By SFOT on May 14, 2009 | More Posts By SFOT | Author's Website
SFOT was proven wrong yesterday, when a seemingly bullish set of numbers by DOE could not take $60 out in CL1. The same reason that brought CL1 to $60 is the same reason that is bringing it back down below 57, and hence the questions posted yesterday has been answered. Where next? Looking at the SPX chart, sitting nicely above its 20day moving average. Perhaps if broken, it will take a dive towards the 50day moving average. However, in this run up, many dips have been followed by a reverse to print higher highs, hence SFOT is not about to bet too much on this correction. Perhaps a p/s in CLN9 is now worth checking out. 48/53 costs just over $1.
One thing the DOE numbers have moved is the continued strength of Gasoline vs middle of the barrel distillates. This spread in N9 contract on Nymex is now printing new highs, and with days cover in distillate still moving higher and heading into peak driving season in US, we have yet to see the highs in this spread just yet.
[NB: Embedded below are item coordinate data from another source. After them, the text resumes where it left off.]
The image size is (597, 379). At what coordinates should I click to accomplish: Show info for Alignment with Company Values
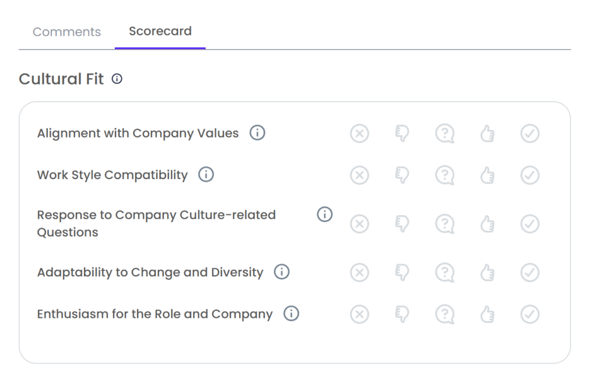257,133
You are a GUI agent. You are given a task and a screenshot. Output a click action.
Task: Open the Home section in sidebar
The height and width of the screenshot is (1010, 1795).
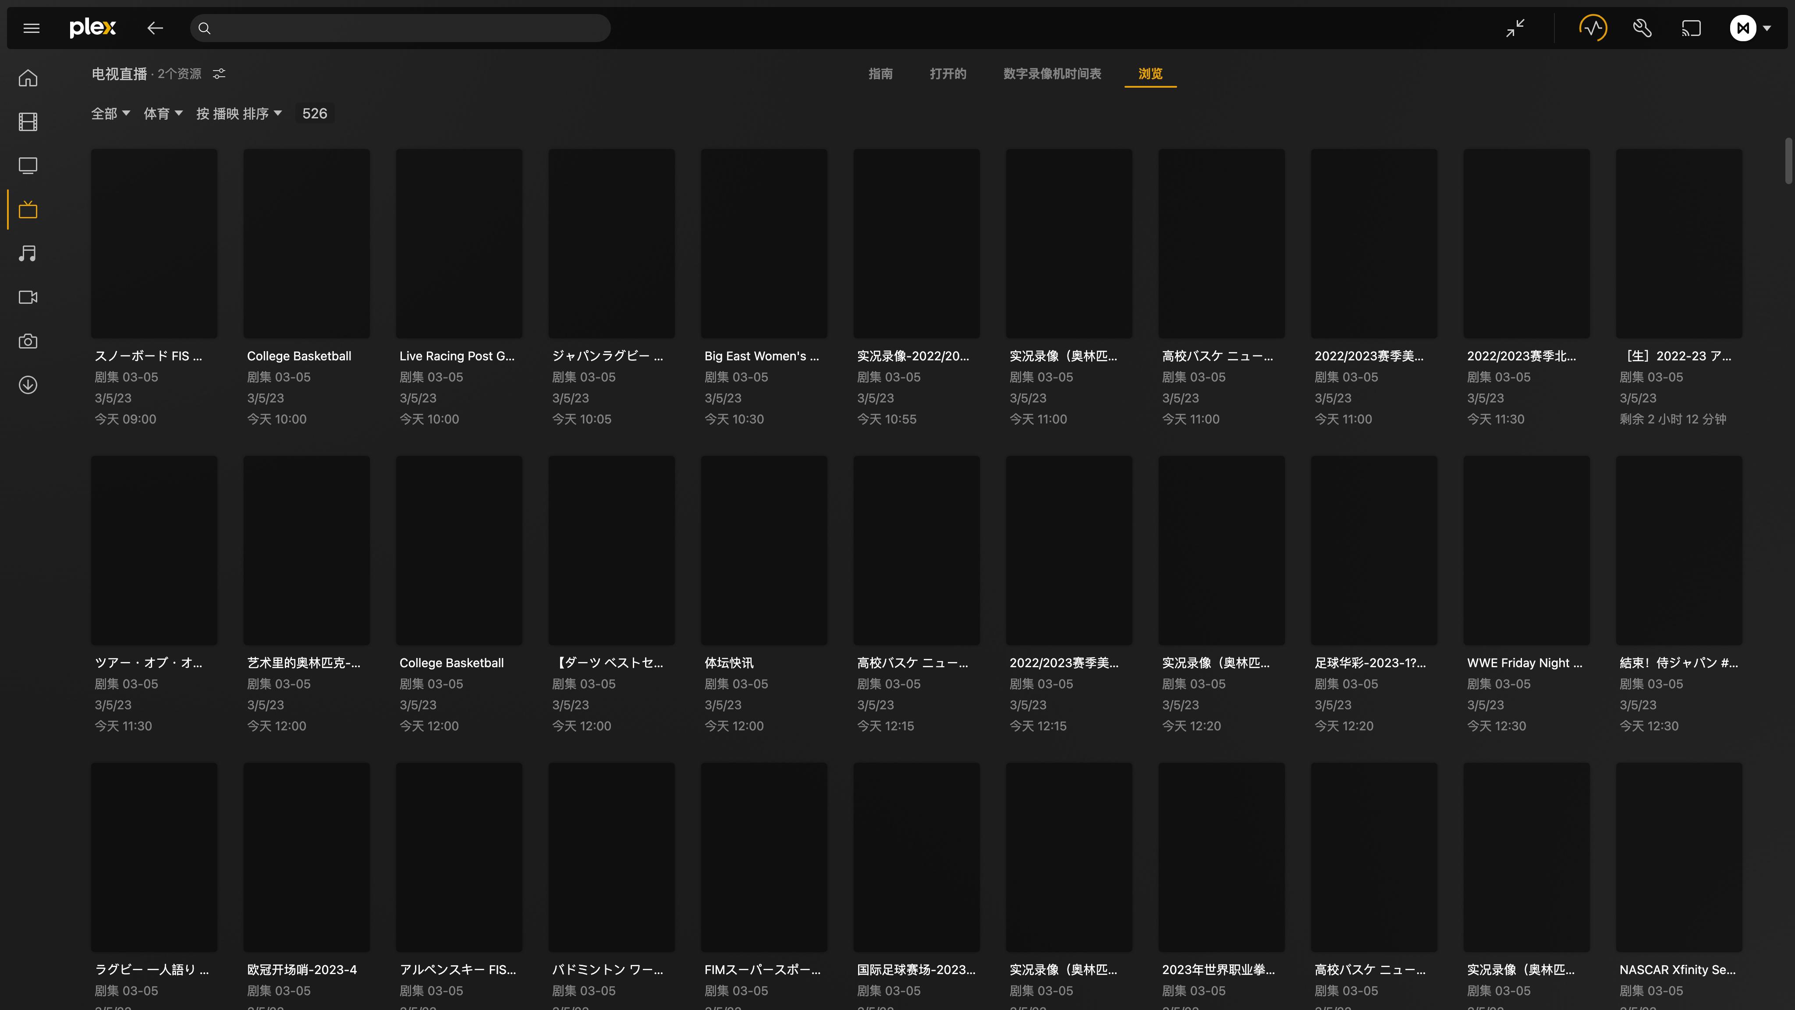pyautogui.click(x=28, y=78)

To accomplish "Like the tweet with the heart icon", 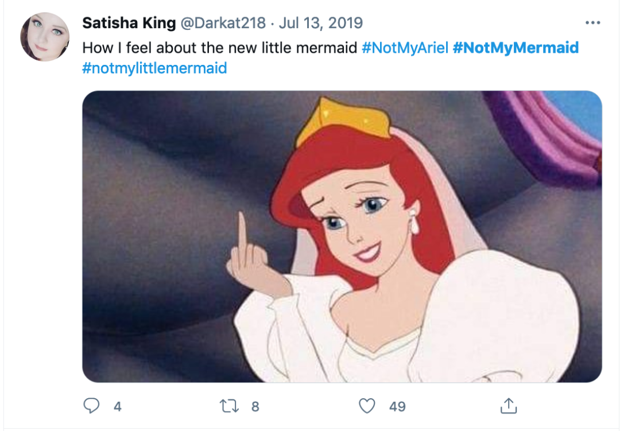I will pyautogui.click(x=367, y=406).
SFOT still keeps a unit of this on as physical demand from Africa and the Hurricane season approaching will continue to support Gasoline.
Looking at the bottom of the barrel, in heavy fuel oil, SFOT is aware that bunker fuel demand is still relatively high, especially from Asia. In this run up in oil prices, Fuel oil has remained very strong, whereas bottom of the barrel was very much unwanted in the run up to $147 in CL1. If we do see a drop back towards $50 or below, then fuel cracks will continue to inch higher, possibly having a crack at positive level(pun not intended)? This is also consistent with the fact that sour crude has been extremely strong, due to OPEC cutting sour crude supply, limiting heavy fuel oil production.
Today sees the expiry of Brent M9 contract on ICE, and the performance since the open has been amazing. Whatever the reason is, the recent strength in time spreads in the prompt months has given incentives for some of the floating storage North sea oil to be sold. We shall see if there are decent buyers. SFOT does not think the strength in spread will last, however if proven wrong, the strengthening structure will in time provide a base for the market to rally back towards $70. Not just yet, unless SPX shoot way above 1000.